I couldn't disagree more with the idea that some clothing choices don't merit attention other than to dismiss them as 'ridiculous', 'silly', 'weird', or, in generationalist terms, as just one of 'those things' that 'the kids of today', aka 'Gen Y', do. (This theory was raised by a commenter on the cross-posted version of Kate's post.) So, am I one of those damned fools who "pretend there's anything ... intellectual" about the clothing choices people make? Maybe mockery is healthy in measured doses, and my seriousness is like the profound humourlessness about bogans that set in once I'd been researching that topic for too long. It disturbs me that a playful way of approaching a research topic could be hammered out of me so easily.

Perhaps a more productive way of looking at situations like these is to conceive of public space (even privatised public space - yep, I'm writing about shopping centres at the moment, can you tell?) as a space of affective encounters. Sophie Watson's City Publics: The (Dis) Enchantments of Urban Encounters seems like a useful book, because Watson explicitly couches ordinary city geographies as spaces where difference may be encountered and negative affects can erupt, but 'enchanted' and wondrous possibilities may also be found. Watson's main examples are racism and homophobia, but it'd be interesting to view the observation of 'ridiculous' and 'bad taste' clothing as another kind of exclusionary practice - one that, as Watson argues, can appear innocuous and unobservable to those not implicated in the encounter.

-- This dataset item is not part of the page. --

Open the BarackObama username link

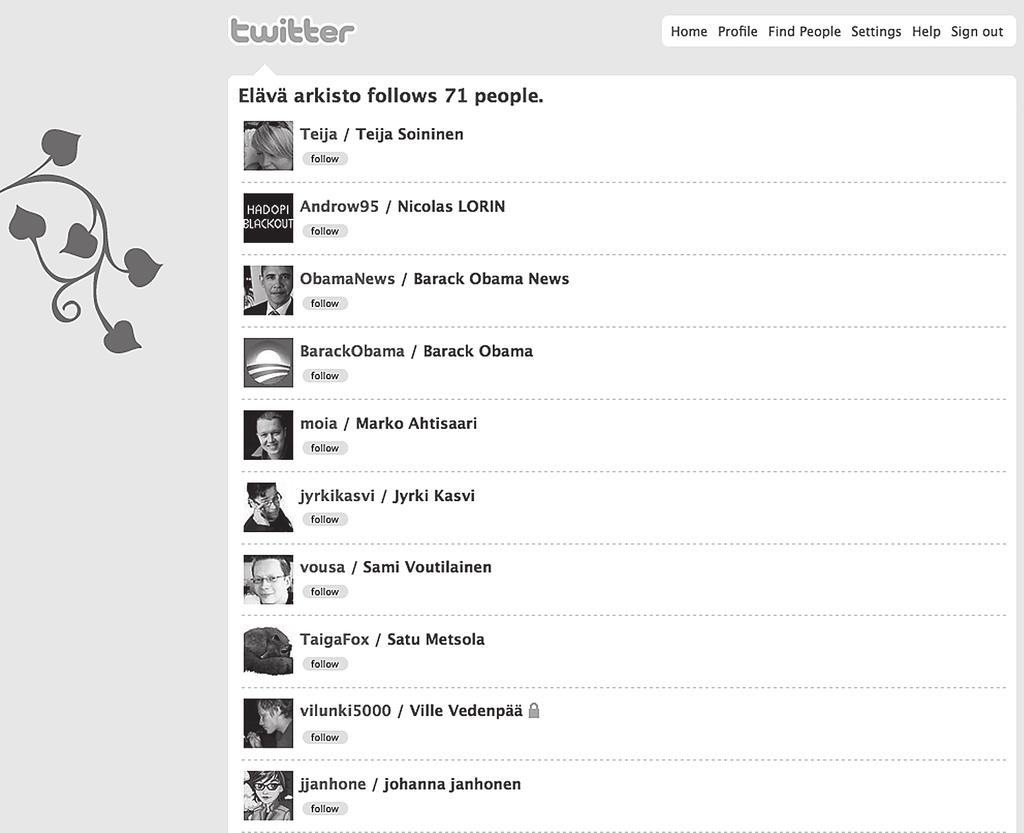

I also recall Melissa Gregg's excellent essay "Five Bonds T-Shirts From K-Mart: Intervening Against Indifference" (my apologies if I've got the title wrong - you used to be able to read this as a PDF on Mel's blog, but I can't find it there any more). I am sure Mel would have many more (and many more intellectual) things to say about indifference. She also has a cracker of a post up at the moment.

2 comments:

Anonymous said...

"Is Kate beginning with a quote from me advocating a thoughtful and open-minded way of analysing one's feelings about clothing one doesn't wear or like, and then finishing by saying her preferred mode of engagement is mindless mockery?"

Um, that wasn't really my intention and I don't think mockery is the way to go -- I meant to raise Go Fug Yourself as a bit of a guilty pleasure, because I do, as I said, see fashion that I just think is ridiculous and I want to mock, but I was trying to open up a few ideas beyond mockery -- certainly not shut down the discussion. I was trying to indicate that I'm only human, and sometimes enjoy a bit of mockery after dinner.

I am interested in reponses to clothing from a feminist perspective, and how that ties into the gender of both the person who wears the clothing, and who is responding to the clothing.

I do think it's worth considering clothing seriously -- just consider the amount of time feminists spend agnsting over high heels -- and that's what I was attempting to do, but I didn't find the discussion at LP very... useful. Of course, I like the way you describe it here, and I'm reconsidering both outfits I saw in response to your comments about exclusion and other thoughts about class as well. Oddly enough, in Claremont, I tend to feel excluded from the 'community' by dint of being less well-dressed than other people, and perhaps there's an element of sour grapes in my own negative response to what I'd consider daring fashion choices.

Anonymous said...

I read the linked comment by Helen from Cast Iron Balcony somewhat differently; I took her to be suggesting that maybe dress is one of the few remaining areas where differential generational identity can be expressed and explored, now that other markers of identity are more evenly diffused across different age groups. So I think she agrees with you that clothing is laden with significance and not to be dismissed as trivial or silly.